Haugen wohl von 1860 zum FCN – Auch Dulic heiß begehrt
Nach dem Zwangsabstieg des TSV 1860 München haben zahlreiche Verträge ihre Gültigkeit verloren, darunter die von Sigurd Haugen und Sean Dulic. Während Letzterer mit mehreren Bundesligisten in Verbindung gebracht wird, zieht es Haugen wohl nach Nürnberg.
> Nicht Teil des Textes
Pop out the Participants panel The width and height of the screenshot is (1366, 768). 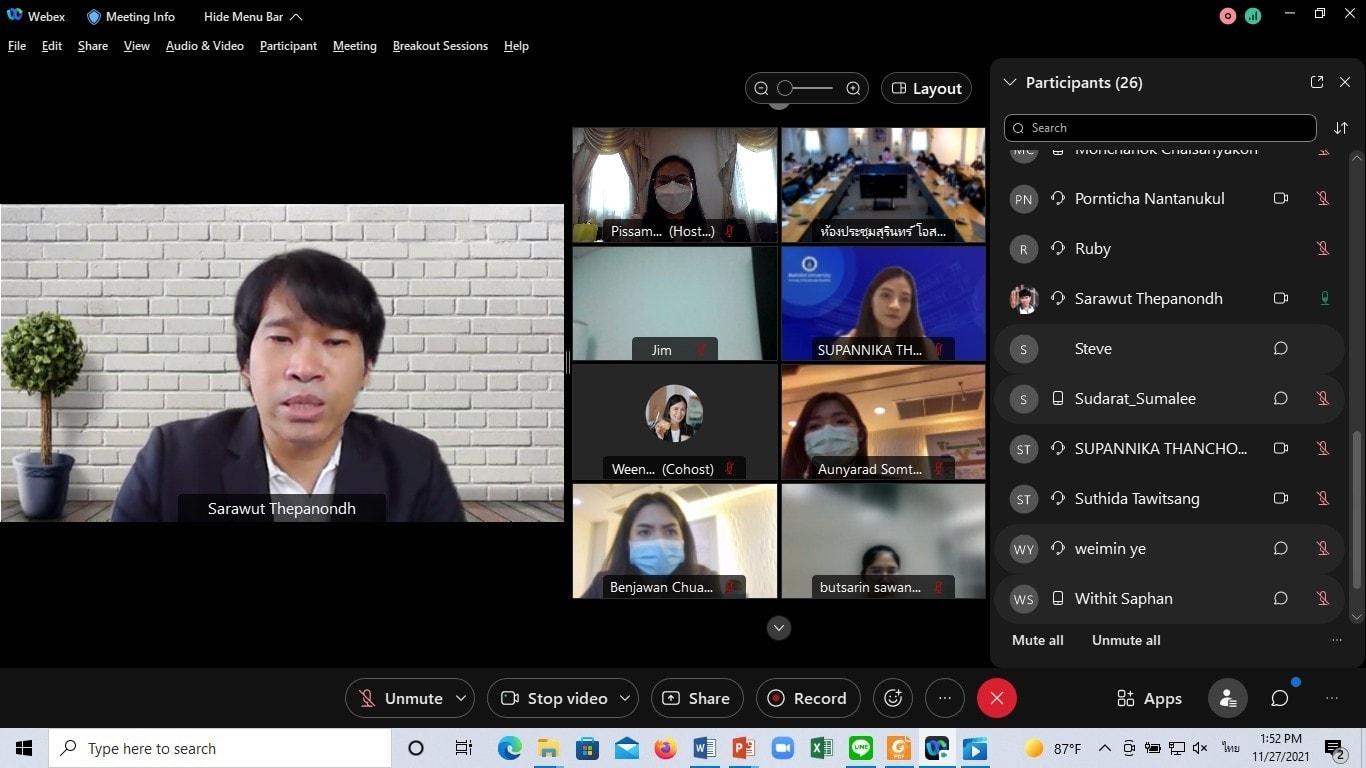(1317, 82)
Wohl bereits zum Medizincheck
Mit 16 Toren und vier Vorlagen war Sigurd Haugen in der zurückliegenden Serie der Top-Torjäger des TSV 1860. Entsprechend überraschte es nicht, dass der Norweger von zahlreichen Klubs gejagt wurde – auch schon vor dem Zwangsabstieg, durch den der eigentlich noch bis 2027 laufende Vertrag des 28-Jährigen nicht mehr gültig ist und er somit ablösefrei wechseln kann. Das Rennen scheint der 1. FC Nürnberg gemacht zu haben. Laut dem Online-Portal "clubfokus.de" soll sich Haugen bereits zum Medizincheck in Nürnberg befinden und anschließend einen Vertrag unterschreiben.
Haugen wird nicht der einzige Stammspieler der vergangenen Spielzeit bleiben, der die Löwen nach dem Sturz in die 4. Liga verlassen wird. Auch Sean Dulic dürfte dazugehören, kann der 20-Jährige doch ebenfalls ablösefrei wechseln. Neben dem FC Augsburg und dem Hamburger SV soll laut "dieblaue24" besonders der FC Schalke 04 ein großes Interesse an dem Innenverteidiger zeigen, dazu noch der VfL Bochum in der 2. Bundesliga.
Guttau kommt wohl nicht
Auch die geplanten Transfers der Münchner sind geplatzt. So haben die Löwen an einer Rückkehr von Julian Guttau nach Giesing gearbeitet, aber durch den Absturz in die Regionalliga ist der frühere Nachwuchsspieler der Sechzger nicht mehr zu haben. Und bereits verabschiedete Spieler wie Kapitän Jesper Verlaat, die möglicherweise eine gewisse Bereitschaft zum Verbleib in der Bayern-Staffel mitgebracht hätten, stehen vor neuen Engagements. Verlaat soll beispielsweise vor einer Unterschrift bei Borussia Dortmund II stehen.
Für Kopfschütteln sorgt offensichtlich aber auch das grundsätzliche Vorgehen der 1860-Verantwortlichen, die in den letzten Tagen und Wochen sicherlich viel um die Ohren hatten. Doch Unmut gab es vorher schon. So äußerte sich Danny Bachmann, Berater des verletzten und bereits verabschiedeten Thore Jacobsen, gegenüber der "Abendzeitung" kritisch: "1860 hat Thore inzwischen angeboten, die Trainingsmöglichkeiten zu nutzen und ihn damit bei seiner Reha zu unterstützen. Ein Vertragsangebot gab es leider nicht." Zu einem Verbleib wird es wohl nicht kommen, obwohl auch Jacobsen nach seiner Genesung ein wichtiger Faktor in der Regionalliga werden könnte. "Aber wenn es Sechzig nicht einmal schafft, einen Spieler nach einem Kreuzbandriss anzurufen, um ihm gute Besserung zu wünschen, dann ist eigentlich alles gesagt", so Bachmann.